Can we teach our kids to value nature and act for wildlife?

Zoos Victoria’s (ZV) Fighting Extinction Schools (FES) Program is designed to engage Victorian schools, teachers and students in creating wildlife-friendly communities that not only value nature and biodiversity but are willing to do something about it by fighting extinction.

Funded by the Victorian Department of Environment, Land, Water and Planning, Zoos Victoria aimed to inspire 40,000 students and 400 teachers from 400 Victorian schools through the program.

The main goals of FES are to build a sense of connection, promote better understandings and foster a willingness to take actions that have a positive outcome for nature and biodiversity.

FES offered free zoo visits to schools throughout the period of this research project, and to draw on a variety of supporting teacher resources and campaigns (specific ZV ‘sub-programs’) to ensure the program is educational and effective.

BehaviourWorks, in collaboration with Monash’s Faculty of Education, was engaged to:

  • evaluate the impact of the FES Program on those participating
  • explore the influence of different aspects of the program and,
  • make recommendations for the future development of FES and ZV’s education work more generally.
The challenge:
To increase Victorian school students’ and teachers’ biodiversity knowledge, enhance their sense of connection to local wildlife, and encourage actions that have positive outcomes for nature and biodiversity.
Zoos Victoria and Monash University’s BehaviourWorks Australia (BWA) and Faculty of Education (FoE)

What did we do?

We worked with ZV to develop a mixed-methods, multi-stage approach.

First, we collaboratively designed a quantitative online survey for teachers and students.
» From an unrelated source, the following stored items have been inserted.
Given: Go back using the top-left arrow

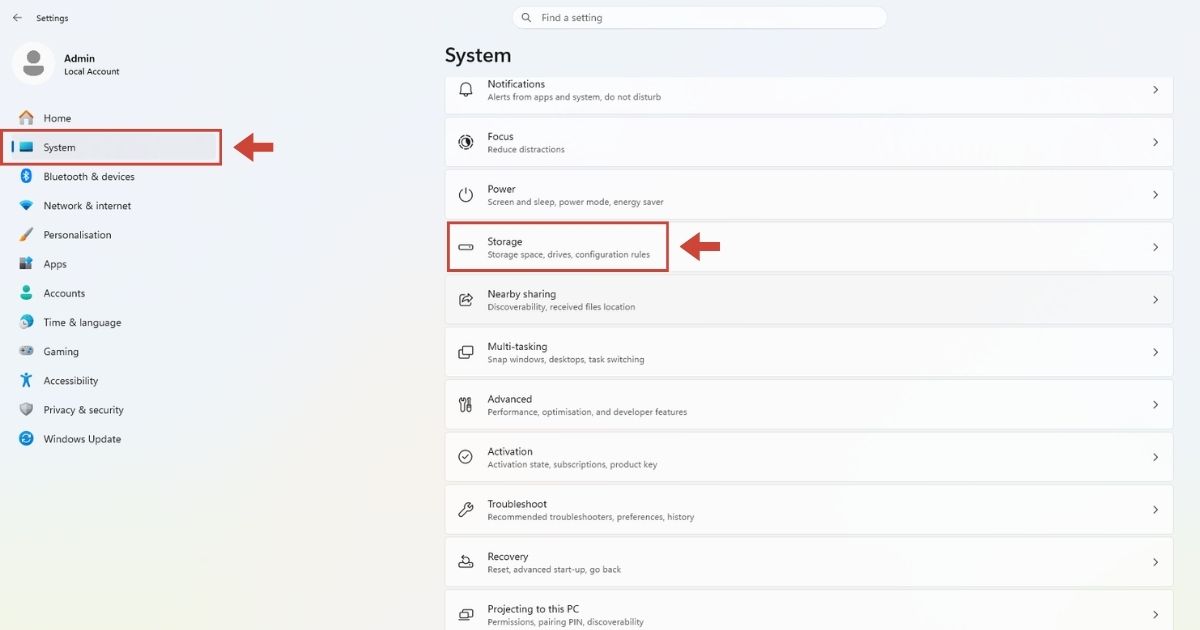Looking at the screenshot, I should pyautogui.click(x=17, y=18).
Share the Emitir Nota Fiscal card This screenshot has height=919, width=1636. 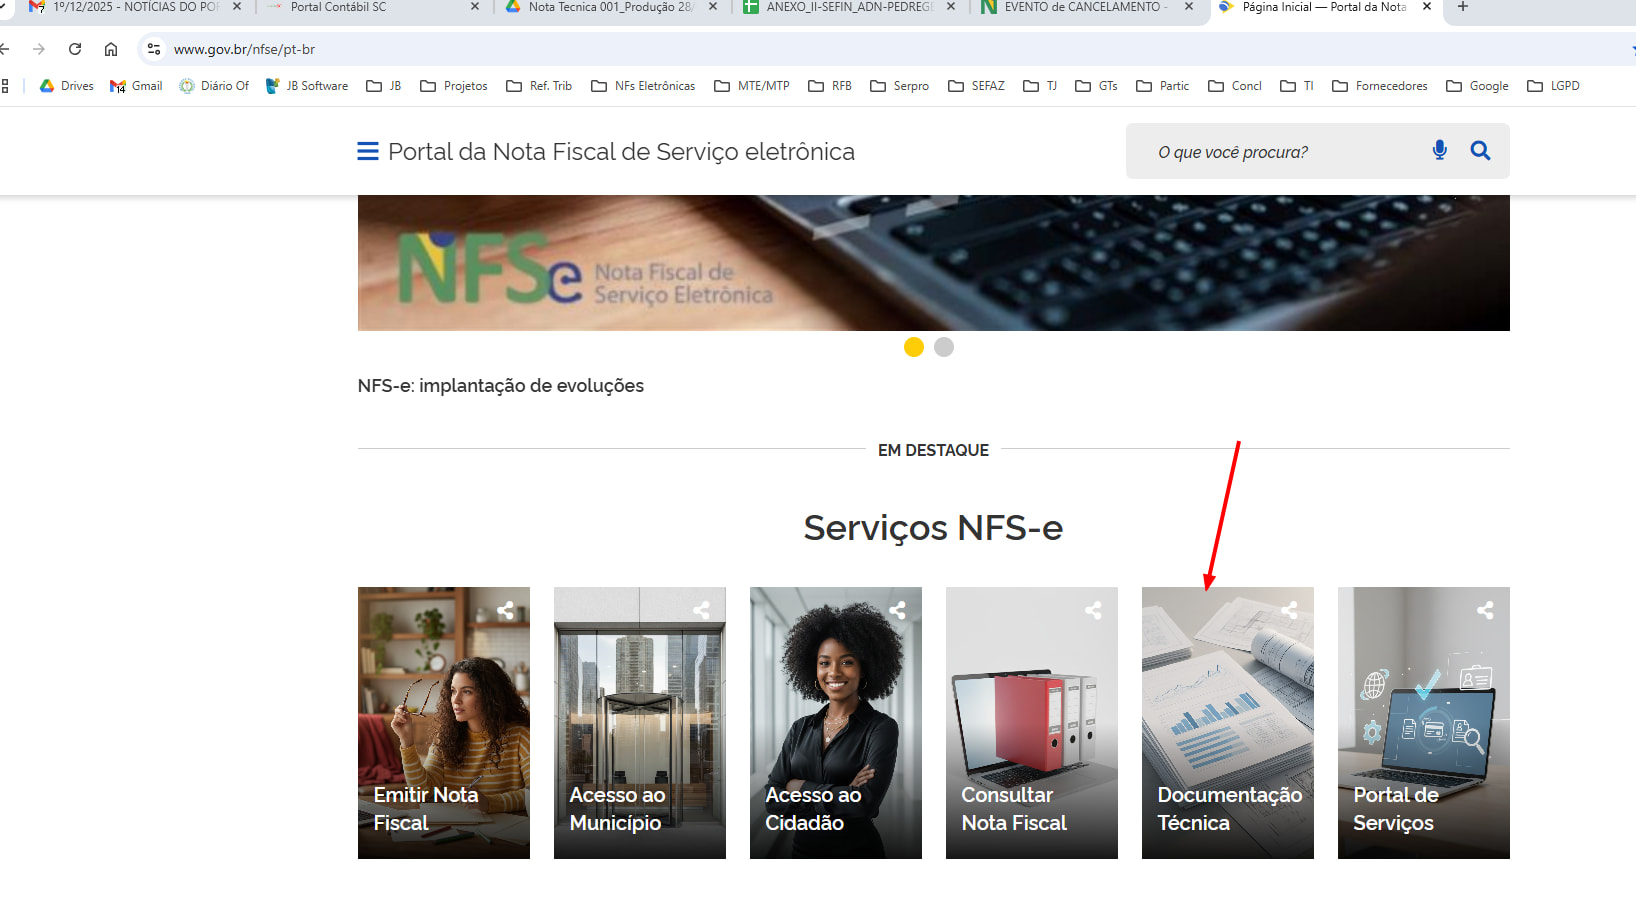pyautogui.click(x=506, y=610)
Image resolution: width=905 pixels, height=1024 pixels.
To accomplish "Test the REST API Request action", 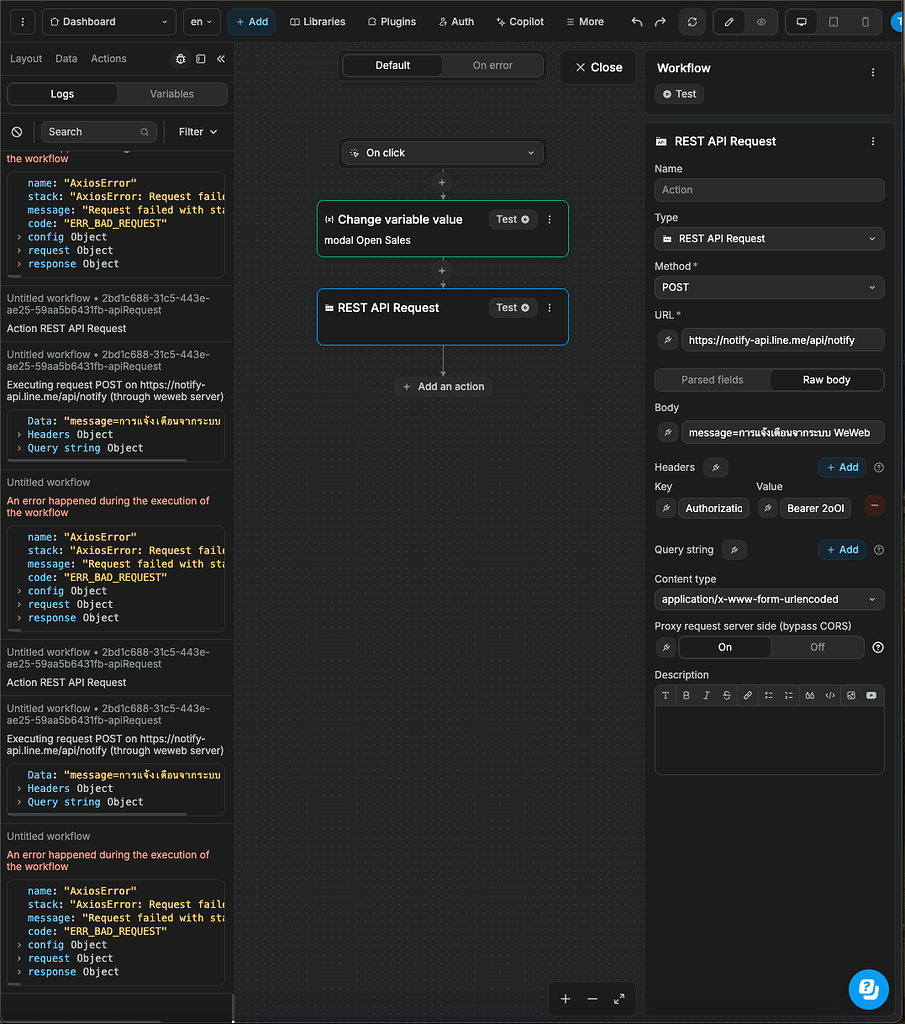I will pos(511,307).
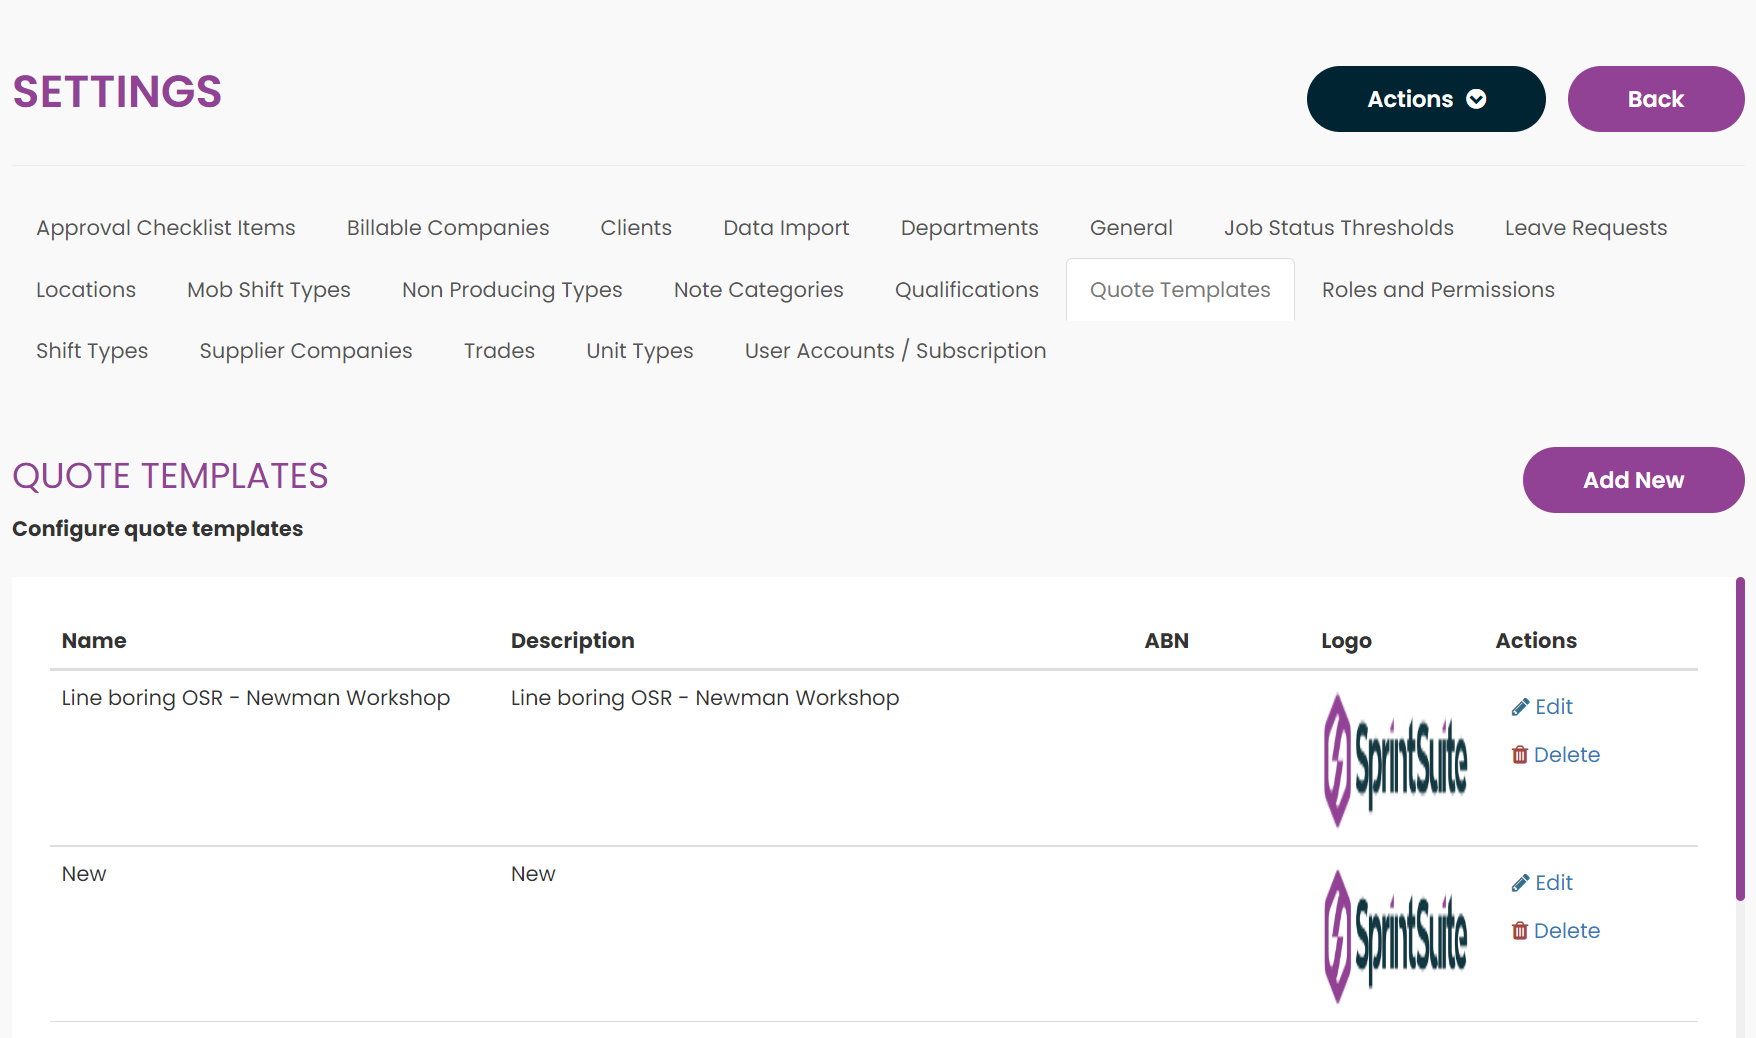Click the Leave Requests tab
Screen dimensions: 1756x1038
[x=1585, y=228]
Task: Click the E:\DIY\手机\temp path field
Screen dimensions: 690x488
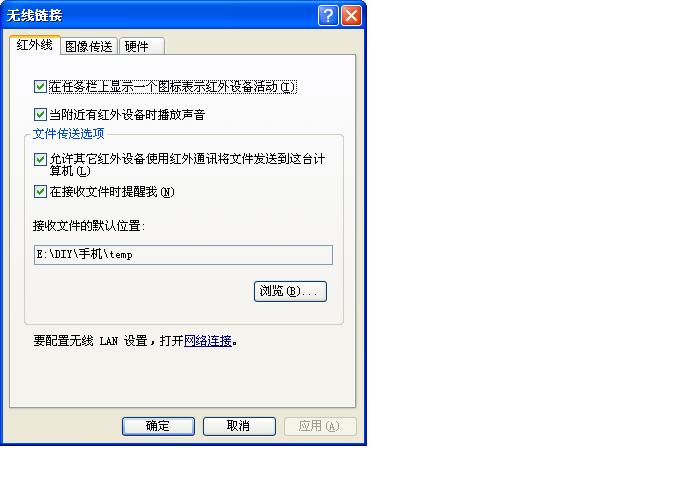Action: point(183,255)
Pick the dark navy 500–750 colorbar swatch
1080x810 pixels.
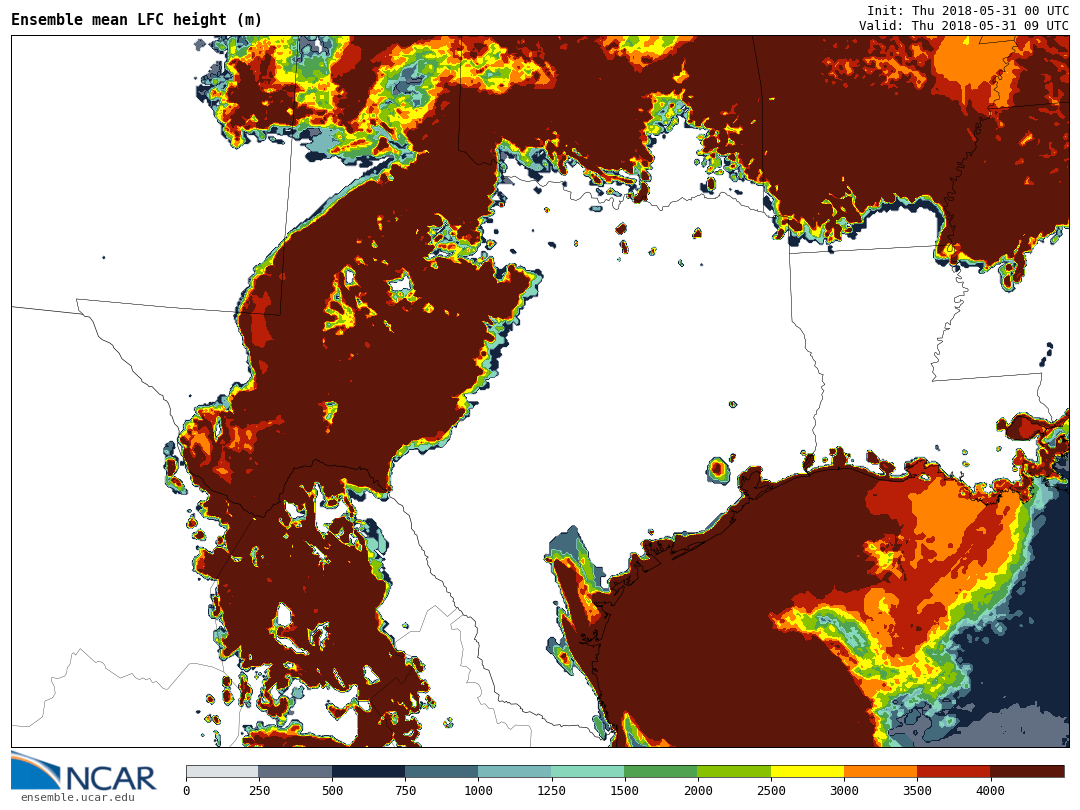[368, 772]
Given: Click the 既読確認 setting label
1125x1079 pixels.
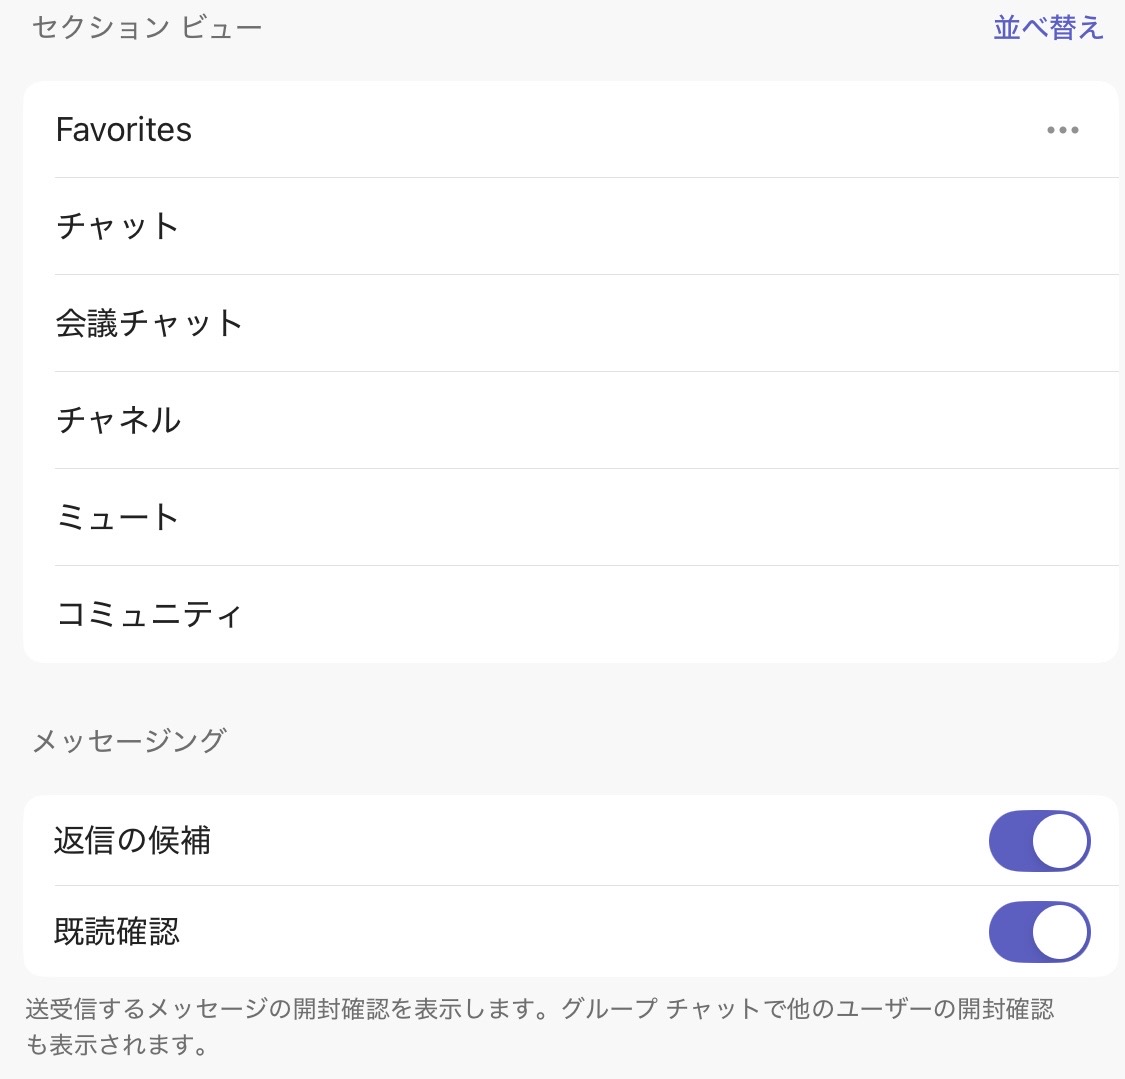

This was administered three times to develop pre-zoo visits, post-zoo visits and longer term follow-up data.

We also co-developed a semi-structured qualitative interview protocol for use with teachers involved in the program. And being academic researchers, we also reviewed and distilled the international literature on zoo, environmental and visitor education.

The large dataset generated by the surveys and interviews was analysed using both quantitative and quantitative methods.

Results were compared against the international literature to identify significant findings, with conclusions sharpened by consultation with program stakeholders.

Key insights for those who took part in the FES Program included:

Unsurprisingly, knowledge gains can be uneven

While there was in increase in students’ knowledge about endangered wildlife, for teachers there was no such change.

The ZV teaching resources amplified the students’ knowledge, compared to those classes where they were not used.

Connection to wildlife and nature needs reinforcing

For both students and teachers, a sense of connection to wildlife and nature did not change consistently. Among students, there may have been a small ‘spike’ in connection when preparing for the zoo visit, but it quickly dissipated afterwards.

Behaviour change targets have to be appropriate and achievable

In terms of actual behaviours and actions to protect wildlife and their habitats, results were mixed for both teachers and students, but some behaviours improved.

For example, teachers and students were more likely, in some instances, to raise money to donate to the zoo and purchase (or in case of the students ask their parents to purchase) more sustainable products.

They were also more likely to discuss conservation issues with others and students more frequently avoided using balloons at parties (which can endanger seabirds if they enter waterways).

Based on what teachers said in the interviews, the most influential factors of FES on students’ connection, knowledge and behaviour were those to do with getting ‘up close and personal’, aka the emotions generated from real-life encounters with animals and being able to observe them in naturalistic environments.


Our team offered five key recommendations to assist ZV in the future development of FES and other education programs:

  1. Keep the fundamentals of the FES Program; they are highly regarded and generally effective as an education and behaviour change program.
  2. Enhance the currently-successful FES focus on increased knowledge of wild animals and their habitat by encouraging schools and classes to engage with further ZV resources in addition to the zoo visit, continuing to align the FES Program with curriculum needs, and maintaining current resource and professional development opportunities for teachers.
  3. Shift the upfront focus from promoting connections to wildlife in general to deeper levels of engagement by targeting species and habitat that are local to schools, increasing uptake of pro-environmental behaviours (to increase feelings of connections with nature) and consider longer-term engagement with schools to keep wildlife and habitat ‘front of mind’ for students and teachers.
  4. Explicitly target pro-environmental behaviours by developing specific, clear behaviours for each campaign (i.e. ZV sub-programs), investigating the underlying factors of these behaviours to enable targeted adaptation of different campaigns and school-based behaviours so that teachers and students can work together.
  5. Develop monitoring and evaluation frameworks for each ZV campaign to capture detailed program outcomes while also monitoring peer-to-peer learning amongst zoo educators, capturing intergenerational learning from participation to support the program and findings beyond the zoos sector.

In summary

Our evaluation suggests that FES is a successful program which (like the students themselves) will benefit from nurturing to generate ongoing pro-environmental and pro-wildlife behaviours and to generate support for the teachers and zoo educators to adapt their practice to the needs of individuals, classes and schools.